Transcribe the lines below exactly, beginning with the line that holds "This screenshot has width=1596, height=898." and ending with the final line, both included. Pictures are to be left out.
Top of Dataset records
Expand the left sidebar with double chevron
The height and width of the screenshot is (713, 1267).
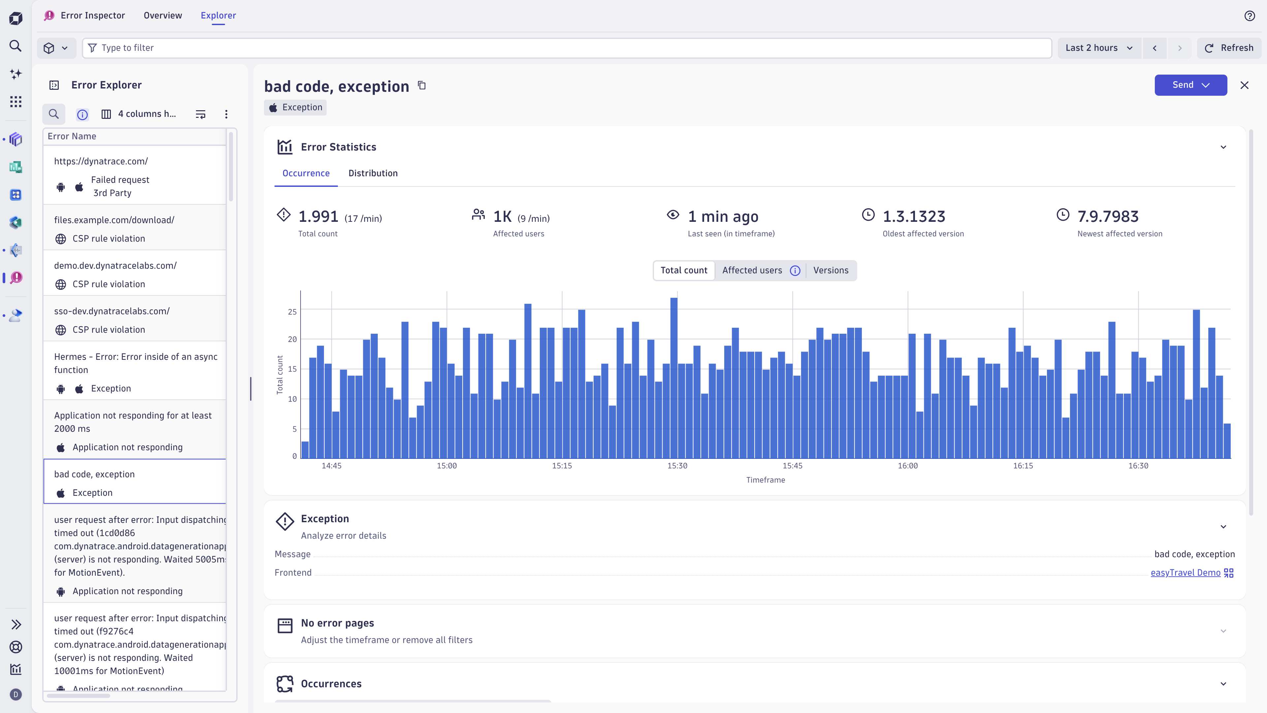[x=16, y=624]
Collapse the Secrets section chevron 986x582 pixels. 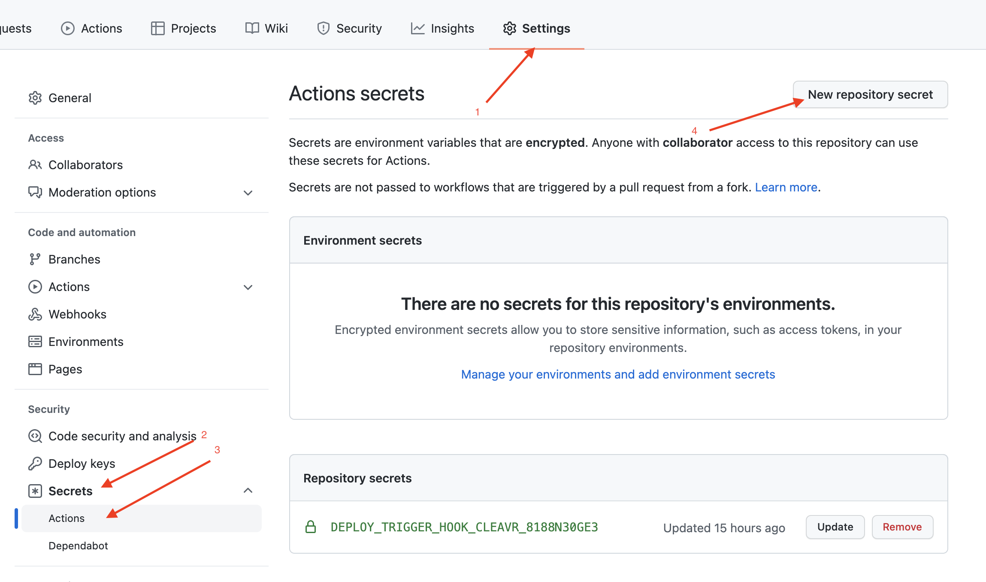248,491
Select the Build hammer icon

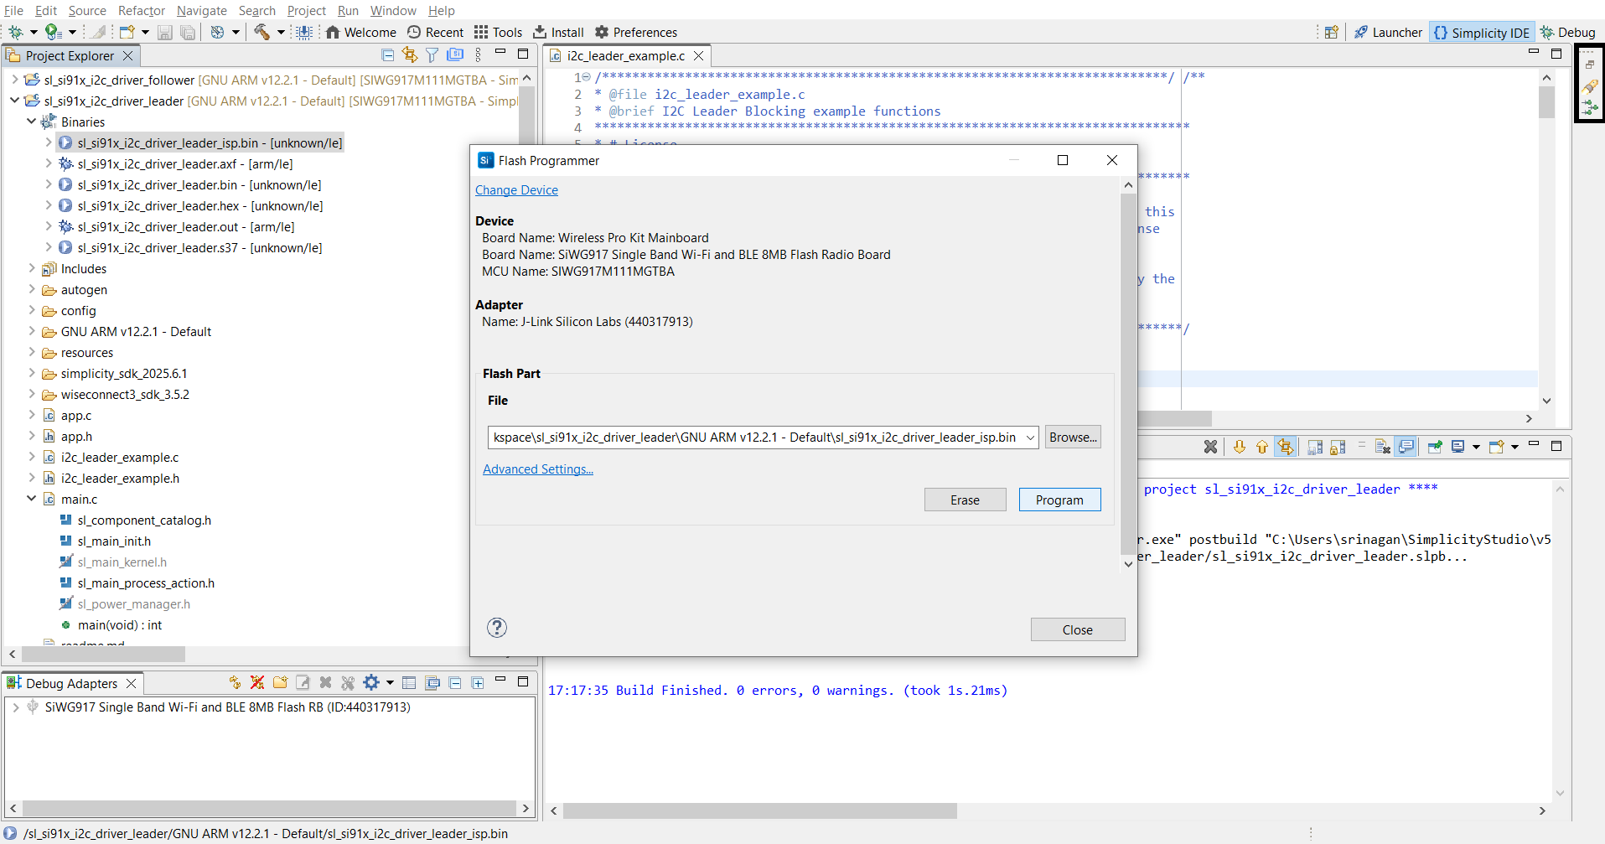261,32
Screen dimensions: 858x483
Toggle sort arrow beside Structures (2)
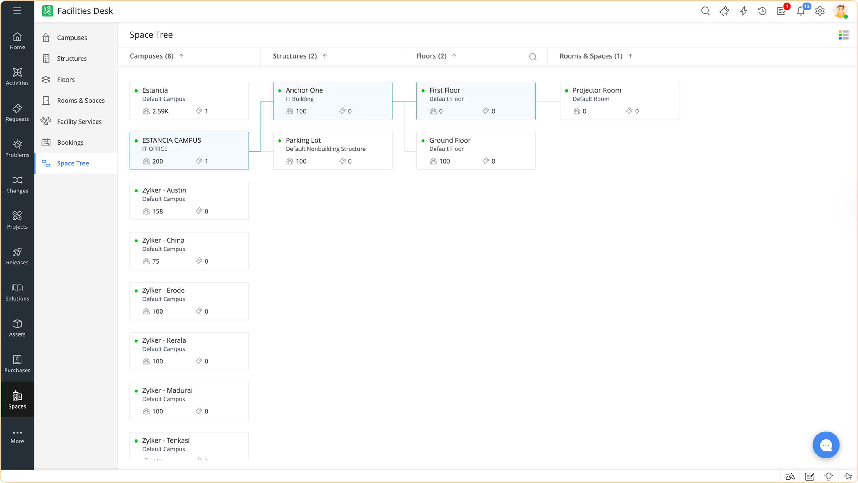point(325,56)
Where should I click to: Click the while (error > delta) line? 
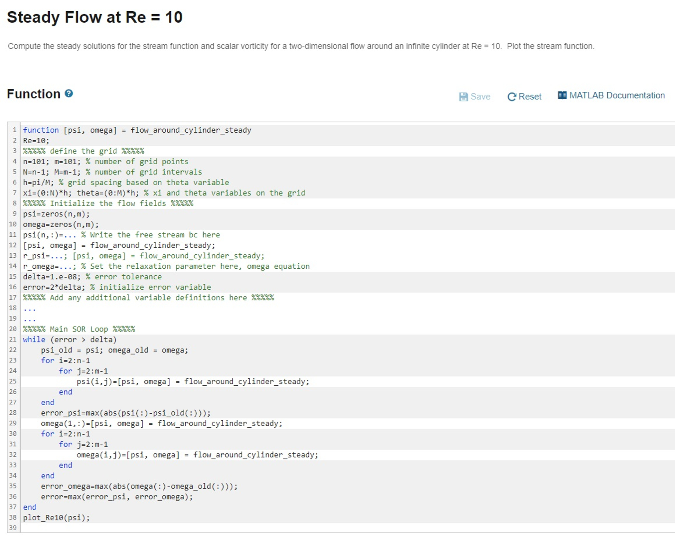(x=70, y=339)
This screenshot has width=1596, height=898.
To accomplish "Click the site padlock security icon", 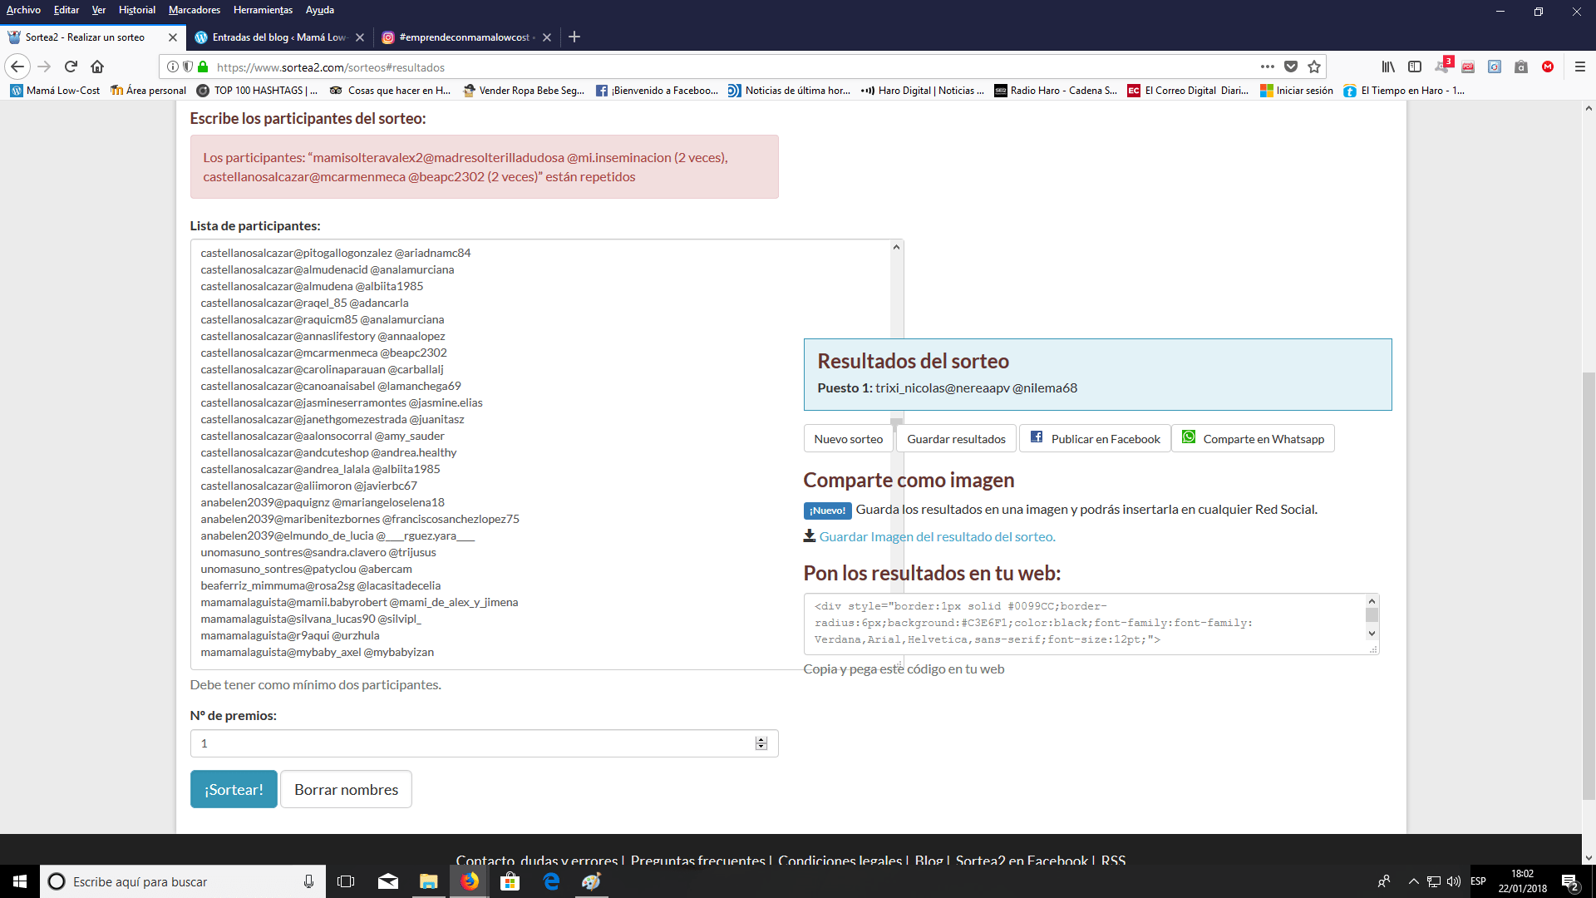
Bottom of Dataset records
- _Answer below_
This screenshot has width=1596, height=898.
To accomplish "Click the site padlock security icon", 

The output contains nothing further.